======== Input ========

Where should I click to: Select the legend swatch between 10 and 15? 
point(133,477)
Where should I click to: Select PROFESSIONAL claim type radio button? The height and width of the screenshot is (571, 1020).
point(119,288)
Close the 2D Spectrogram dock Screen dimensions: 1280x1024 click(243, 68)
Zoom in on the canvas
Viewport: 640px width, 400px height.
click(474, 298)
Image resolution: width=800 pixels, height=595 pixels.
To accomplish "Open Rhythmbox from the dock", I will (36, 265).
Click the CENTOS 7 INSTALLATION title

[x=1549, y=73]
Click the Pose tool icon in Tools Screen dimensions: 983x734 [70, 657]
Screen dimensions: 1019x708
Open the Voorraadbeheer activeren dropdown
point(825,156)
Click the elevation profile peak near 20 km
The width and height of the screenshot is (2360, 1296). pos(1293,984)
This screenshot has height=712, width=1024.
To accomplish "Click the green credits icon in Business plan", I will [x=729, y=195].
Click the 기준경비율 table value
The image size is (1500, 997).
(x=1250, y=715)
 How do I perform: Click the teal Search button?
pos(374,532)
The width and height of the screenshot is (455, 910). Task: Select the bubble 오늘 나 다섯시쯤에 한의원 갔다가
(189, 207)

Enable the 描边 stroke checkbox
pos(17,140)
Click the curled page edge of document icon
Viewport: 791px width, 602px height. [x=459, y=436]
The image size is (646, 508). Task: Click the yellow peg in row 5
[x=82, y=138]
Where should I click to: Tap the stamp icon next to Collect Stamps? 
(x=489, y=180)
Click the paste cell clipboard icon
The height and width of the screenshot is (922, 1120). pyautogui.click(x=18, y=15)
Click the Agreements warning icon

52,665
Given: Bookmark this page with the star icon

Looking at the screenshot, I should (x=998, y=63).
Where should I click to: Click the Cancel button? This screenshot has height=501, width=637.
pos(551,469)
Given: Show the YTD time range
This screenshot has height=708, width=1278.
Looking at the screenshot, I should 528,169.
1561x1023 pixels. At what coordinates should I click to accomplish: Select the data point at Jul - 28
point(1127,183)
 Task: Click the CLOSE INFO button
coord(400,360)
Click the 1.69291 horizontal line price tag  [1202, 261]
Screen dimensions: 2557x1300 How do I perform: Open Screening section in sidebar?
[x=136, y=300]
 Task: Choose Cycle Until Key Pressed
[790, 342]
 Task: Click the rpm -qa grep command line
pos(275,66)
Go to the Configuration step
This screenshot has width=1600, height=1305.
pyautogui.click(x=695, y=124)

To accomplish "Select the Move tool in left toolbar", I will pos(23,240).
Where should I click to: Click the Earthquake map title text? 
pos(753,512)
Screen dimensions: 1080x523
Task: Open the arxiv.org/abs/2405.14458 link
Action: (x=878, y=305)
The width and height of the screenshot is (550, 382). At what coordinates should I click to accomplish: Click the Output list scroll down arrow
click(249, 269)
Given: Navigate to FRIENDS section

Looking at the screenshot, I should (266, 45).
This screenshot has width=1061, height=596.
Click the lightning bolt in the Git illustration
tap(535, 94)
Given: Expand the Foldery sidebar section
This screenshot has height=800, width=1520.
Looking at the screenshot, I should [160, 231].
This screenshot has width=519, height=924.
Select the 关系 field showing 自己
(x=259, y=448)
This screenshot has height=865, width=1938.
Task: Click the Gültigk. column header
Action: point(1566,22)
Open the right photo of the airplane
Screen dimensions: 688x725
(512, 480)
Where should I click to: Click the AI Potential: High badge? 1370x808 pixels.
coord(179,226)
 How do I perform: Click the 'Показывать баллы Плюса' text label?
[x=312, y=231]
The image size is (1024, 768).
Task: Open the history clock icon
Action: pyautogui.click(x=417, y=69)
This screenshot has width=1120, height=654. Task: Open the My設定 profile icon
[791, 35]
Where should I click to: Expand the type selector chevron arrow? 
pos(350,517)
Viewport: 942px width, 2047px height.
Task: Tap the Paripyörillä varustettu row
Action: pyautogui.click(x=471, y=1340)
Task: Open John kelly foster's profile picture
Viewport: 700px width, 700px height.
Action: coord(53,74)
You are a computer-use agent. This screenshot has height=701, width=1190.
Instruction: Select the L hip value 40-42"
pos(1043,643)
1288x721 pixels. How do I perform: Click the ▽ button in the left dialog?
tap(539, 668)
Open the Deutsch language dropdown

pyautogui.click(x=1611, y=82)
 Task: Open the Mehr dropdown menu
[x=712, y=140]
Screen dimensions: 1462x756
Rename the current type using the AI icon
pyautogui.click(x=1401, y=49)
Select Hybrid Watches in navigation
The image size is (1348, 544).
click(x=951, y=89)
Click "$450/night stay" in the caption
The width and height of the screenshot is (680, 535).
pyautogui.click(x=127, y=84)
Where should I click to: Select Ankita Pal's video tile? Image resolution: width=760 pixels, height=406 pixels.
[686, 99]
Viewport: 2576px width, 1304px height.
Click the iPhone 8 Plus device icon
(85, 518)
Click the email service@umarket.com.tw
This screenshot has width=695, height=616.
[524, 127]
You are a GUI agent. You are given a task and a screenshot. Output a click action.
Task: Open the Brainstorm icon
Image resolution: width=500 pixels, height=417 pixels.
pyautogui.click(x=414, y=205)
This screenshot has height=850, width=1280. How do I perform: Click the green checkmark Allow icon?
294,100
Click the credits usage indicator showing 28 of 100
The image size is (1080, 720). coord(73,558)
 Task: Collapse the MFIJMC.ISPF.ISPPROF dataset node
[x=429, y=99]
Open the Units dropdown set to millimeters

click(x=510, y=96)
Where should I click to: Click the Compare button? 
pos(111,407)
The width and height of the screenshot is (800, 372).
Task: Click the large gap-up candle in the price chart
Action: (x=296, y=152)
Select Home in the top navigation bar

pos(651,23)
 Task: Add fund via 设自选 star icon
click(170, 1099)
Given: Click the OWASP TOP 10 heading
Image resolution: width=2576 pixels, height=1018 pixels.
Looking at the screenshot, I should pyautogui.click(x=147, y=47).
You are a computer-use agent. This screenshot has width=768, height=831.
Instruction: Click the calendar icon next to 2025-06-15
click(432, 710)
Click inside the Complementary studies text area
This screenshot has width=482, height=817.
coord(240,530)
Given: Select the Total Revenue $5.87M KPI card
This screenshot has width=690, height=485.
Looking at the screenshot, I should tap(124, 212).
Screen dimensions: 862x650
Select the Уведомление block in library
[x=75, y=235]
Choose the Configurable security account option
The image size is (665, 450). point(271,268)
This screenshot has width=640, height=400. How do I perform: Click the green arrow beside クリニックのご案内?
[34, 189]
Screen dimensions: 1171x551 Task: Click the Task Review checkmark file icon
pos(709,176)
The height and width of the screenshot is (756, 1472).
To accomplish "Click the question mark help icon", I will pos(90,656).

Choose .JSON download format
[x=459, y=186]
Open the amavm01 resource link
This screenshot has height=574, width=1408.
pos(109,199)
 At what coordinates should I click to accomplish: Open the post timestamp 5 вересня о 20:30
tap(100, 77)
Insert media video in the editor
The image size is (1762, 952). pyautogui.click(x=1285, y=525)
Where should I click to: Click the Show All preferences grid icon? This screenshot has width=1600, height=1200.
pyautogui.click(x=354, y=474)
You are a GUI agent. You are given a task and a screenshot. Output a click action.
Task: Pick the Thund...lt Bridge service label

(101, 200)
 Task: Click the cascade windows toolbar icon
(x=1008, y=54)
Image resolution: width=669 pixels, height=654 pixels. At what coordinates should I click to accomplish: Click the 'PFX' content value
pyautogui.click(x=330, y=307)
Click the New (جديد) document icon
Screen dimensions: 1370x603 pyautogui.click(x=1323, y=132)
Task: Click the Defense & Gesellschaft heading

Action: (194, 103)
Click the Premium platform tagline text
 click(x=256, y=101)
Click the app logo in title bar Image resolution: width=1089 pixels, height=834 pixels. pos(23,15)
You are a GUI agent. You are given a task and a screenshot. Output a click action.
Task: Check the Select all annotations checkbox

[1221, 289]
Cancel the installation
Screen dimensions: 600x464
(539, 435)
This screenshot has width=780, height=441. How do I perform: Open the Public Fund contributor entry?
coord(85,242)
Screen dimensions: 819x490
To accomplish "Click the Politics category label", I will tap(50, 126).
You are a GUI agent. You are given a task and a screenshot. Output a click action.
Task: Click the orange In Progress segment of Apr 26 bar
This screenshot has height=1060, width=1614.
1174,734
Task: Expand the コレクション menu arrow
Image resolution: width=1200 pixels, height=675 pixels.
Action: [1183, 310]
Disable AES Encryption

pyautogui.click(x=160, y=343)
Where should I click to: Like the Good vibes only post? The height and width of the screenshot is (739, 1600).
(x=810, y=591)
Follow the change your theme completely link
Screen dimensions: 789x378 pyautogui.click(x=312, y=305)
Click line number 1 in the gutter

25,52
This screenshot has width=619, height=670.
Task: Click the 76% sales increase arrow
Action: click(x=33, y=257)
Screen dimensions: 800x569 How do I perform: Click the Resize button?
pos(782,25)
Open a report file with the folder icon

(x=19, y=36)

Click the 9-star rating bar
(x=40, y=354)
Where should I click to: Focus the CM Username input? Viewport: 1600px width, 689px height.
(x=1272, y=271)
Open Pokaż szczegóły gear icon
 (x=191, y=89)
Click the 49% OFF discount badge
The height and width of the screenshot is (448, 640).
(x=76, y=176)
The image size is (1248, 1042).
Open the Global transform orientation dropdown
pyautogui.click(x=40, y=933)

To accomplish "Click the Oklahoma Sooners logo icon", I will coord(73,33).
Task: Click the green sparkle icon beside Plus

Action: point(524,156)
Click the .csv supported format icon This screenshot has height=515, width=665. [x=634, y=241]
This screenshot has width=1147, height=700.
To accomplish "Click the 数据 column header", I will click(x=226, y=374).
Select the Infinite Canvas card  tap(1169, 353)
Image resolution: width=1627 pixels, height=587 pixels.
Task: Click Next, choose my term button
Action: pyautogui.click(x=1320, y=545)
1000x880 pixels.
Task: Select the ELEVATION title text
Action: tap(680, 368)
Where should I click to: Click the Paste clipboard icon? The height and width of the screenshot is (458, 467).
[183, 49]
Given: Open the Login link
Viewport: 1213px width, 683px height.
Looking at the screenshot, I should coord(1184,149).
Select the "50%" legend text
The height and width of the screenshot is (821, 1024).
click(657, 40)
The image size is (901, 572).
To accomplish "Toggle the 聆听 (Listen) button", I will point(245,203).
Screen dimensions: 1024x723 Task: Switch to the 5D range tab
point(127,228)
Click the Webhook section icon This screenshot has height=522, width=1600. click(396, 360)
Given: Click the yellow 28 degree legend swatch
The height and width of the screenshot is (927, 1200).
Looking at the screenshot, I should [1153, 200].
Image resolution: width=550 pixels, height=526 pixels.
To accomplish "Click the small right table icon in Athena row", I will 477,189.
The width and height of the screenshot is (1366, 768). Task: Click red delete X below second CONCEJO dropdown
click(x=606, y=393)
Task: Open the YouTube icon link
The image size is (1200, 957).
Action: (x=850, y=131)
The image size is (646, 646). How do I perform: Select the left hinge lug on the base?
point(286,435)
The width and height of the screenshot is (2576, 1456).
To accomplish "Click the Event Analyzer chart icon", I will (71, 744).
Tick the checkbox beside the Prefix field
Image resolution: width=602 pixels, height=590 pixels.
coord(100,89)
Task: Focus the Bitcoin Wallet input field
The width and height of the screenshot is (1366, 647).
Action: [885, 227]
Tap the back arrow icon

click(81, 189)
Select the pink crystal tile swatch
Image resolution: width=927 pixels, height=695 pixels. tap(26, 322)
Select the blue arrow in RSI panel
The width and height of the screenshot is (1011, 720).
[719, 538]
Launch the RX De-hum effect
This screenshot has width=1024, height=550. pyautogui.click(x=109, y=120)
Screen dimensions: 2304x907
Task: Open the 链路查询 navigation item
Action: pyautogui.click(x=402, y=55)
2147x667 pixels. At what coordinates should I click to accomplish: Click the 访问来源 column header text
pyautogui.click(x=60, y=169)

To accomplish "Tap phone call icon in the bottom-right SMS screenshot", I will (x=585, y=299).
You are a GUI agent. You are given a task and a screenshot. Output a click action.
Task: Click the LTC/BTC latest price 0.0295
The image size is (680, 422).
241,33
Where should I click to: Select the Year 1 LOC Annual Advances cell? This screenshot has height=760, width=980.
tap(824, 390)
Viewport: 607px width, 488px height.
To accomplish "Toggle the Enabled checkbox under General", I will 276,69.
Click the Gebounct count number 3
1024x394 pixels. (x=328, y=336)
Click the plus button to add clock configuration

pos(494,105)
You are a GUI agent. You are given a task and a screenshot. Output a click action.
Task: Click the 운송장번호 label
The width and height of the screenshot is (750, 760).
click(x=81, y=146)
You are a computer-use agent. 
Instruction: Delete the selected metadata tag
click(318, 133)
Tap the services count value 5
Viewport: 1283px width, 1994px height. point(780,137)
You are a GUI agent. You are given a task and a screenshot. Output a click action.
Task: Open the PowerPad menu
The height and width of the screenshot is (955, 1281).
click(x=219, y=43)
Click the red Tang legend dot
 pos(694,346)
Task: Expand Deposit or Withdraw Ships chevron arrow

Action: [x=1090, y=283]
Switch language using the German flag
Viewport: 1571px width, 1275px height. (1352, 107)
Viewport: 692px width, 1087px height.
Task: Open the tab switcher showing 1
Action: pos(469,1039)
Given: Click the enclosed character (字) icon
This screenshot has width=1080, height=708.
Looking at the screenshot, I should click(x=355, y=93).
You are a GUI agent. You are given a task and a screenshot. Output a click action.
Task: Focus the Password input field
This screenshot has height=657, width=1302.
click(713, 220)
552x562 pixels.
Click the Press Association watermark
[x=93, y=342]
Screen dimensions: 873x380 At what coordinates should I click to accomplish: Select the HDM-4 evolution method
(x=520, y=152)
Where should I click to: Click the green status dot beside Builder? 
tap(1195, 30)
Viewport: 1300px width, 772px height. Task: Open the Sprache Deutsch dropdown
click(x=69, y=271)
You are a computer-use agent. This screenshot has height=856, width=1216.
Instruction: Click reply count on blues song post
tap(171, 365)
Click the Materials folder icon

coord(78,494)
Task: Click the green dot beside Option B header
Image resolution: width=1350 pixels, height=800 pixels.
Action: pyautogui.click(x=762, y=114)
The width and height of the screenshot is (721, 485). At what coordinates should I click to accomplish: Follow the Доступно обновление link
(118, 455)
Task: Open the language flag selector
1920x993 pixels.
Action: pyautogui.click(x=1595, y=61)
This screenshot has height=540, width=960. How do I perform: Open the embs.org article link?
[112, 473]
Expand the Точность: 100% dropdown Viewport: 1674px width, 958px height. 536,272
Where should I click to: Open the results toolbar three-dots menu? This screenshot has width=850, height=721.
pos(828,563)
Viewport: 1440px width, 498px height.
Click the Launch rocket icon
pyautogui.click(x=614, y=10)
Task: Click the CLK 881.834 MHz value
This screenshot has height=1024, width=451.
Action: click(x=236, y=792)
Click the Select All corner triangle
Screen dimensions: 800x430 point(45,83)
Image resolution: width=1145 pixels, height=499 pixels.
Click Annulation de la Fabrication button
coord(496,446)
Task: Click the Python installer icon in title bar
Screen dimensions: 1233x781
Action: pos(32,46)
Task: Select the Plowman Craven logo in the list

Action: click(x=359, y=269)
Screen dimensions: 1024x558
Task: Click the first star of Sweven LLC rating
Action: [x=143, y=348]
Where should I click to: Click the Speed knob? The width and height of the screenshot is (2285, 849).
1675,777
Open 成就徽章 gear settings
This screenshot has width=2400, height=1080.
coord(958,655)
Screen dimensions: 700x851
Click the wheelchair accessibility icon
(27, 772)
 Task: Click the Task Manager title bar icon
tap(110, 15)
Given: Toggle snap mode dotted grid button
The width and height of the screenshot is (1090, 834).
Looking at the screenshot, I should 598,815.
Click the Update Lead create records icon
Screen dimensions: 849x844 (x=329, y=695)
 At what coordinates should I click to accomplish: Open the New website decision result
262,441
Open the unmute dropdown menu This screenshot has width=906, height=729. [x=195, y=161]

========

- [Problem to work on]: Your answer should be all lines from the data that contain "computer".

- [Problem solution]:
You are a computer-use agent. This screenshot has height=701, width=1190.
You are a computer-use agent. This screenshot has width=768, height=831.
You are a computer-use agent. 
You are a computer-use agent. This screenshot has height=856, width=1216.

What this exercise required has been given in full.